Corriere 14.5.15
L’ordine di scuderia della minoranza dem: niente uscite solitarie
Con Fassina anche Gregori è pronta a lasciare
di Monica Guerzoni
ROMA L’avviso di sfratto a Fassina è arrivato come una manciata di sale sulle ferite della minoranza Pd. «Se se ne va, è un problema suo» lo ha salutato Renzi, confermando il timore che certe frasi contro la «sinistra masochista» le pronunci per drammatizzare, per isolare i più integralisti costringendoli a lasciare il Pd.
Alla sfida del leader Fassina non replica, impegnato com’è a riformare la riforma della scuola: «Non mi interessa rispondere. Io ho posto un problema politico, mentre lui la butta sul personale». Quando uscirà dal Pd? «La decisione è connessa alle scelte del governo sulla scuola. Se il ddl non cambia nemmeno al Senato, me ne vado». Per ora l’ex viceministro non lascia e deposita tre emendamenti sulla scuola. I «big» della minoranza lo implorano di non andarsene alla spicciolata. Da Bersani alla Bindi, da Speranza a Cuperlo, la linea è «niente uscite solitarie», il fronte antirenziano deve marciare unito e lavorare dall’interno: per spostare a sinistra il timone del Pd, o almeno per segnare qualche punto nelle aule parlamentari. Se poi la minoranza non avrà più margini di manovra il tema di uscire giocoforza si porrà, ma solo quando il progetto di un nuovo partito avrà preso forma.
«Non so pensare un Pd senza Fassina — lo difende Rosy Bindi — Io lo considero essenziale dentro al partito». Monica Gregori dice che «Renzi sbaglia, se Fassina esce è un problema di tutto il partito». Il tormento della deputata di Tivoli sembra senza ritorno: «Ho difficoltà a riconoscermi nel Pd dell’uomo solo al comando. Comincio a pensare che a Renzi farebbe piacere se una parte della minoranza decidesse di uscire... Il Pd è deviato verso una linea di destra e i compagni sul territorio non ce la fanno più. Se continua a toglierci l’aria dovremo uscire, ma andarsene da soli non serve».

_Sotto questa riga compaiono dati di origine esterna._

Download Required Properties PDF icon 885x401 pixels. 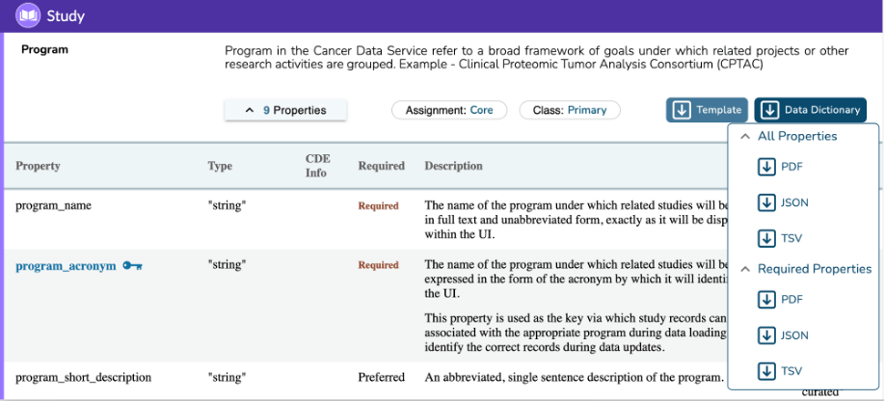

Fassina non fa nomi e non dà numeri. «Non sono solo — assicura — ma non credo che alla Camera la cosa possa ambire al nome di scissione». Michela Marzano se ne andrà dopo le unioni civili, lei non è iscritta al Pd e lascerà il Parlamento: «Se non fai parte di una corrente nessuno ti ascolta e ti senti inutile. Fassina è una persona integra e io lo stimo, ma la sinistra di opposizione è priva di coordinamento. Prima si lavora a livello culturale, poi si pensa ai contenitori».
Il disagio è sempre più forte. Come va dicendo Bersani ai suoi, «c’è un limite a tutto». Roberto Speranza è preoccupato per il «disagio profondo della base» e oggi con i fedelissimi farà un punto sulla scuola: «Il Pd senza sinistra non esiste. Ora siamo tutti impegnati per sostenere il simbolo alla regionali, ma dopo servirà una riflessione seria su cosa è il Pd». Fuori, Civati accelera sui nuovi gruppi. Al Senato ha convinto otto esponenti del Misto a passare con lui, «ex cinquestelle ma non solo». E i quattro civatiani? Per ora restano, chi per convenienza e chi per strategia. Lucrezia Ricchiuti si dice «totalmente d’accordo con il referendum di Civati sull’Italicum» e Mineo avverte Renzi sulla scuola: «La maggioranza al Senato se la deve cercare, perché non ce l’ha».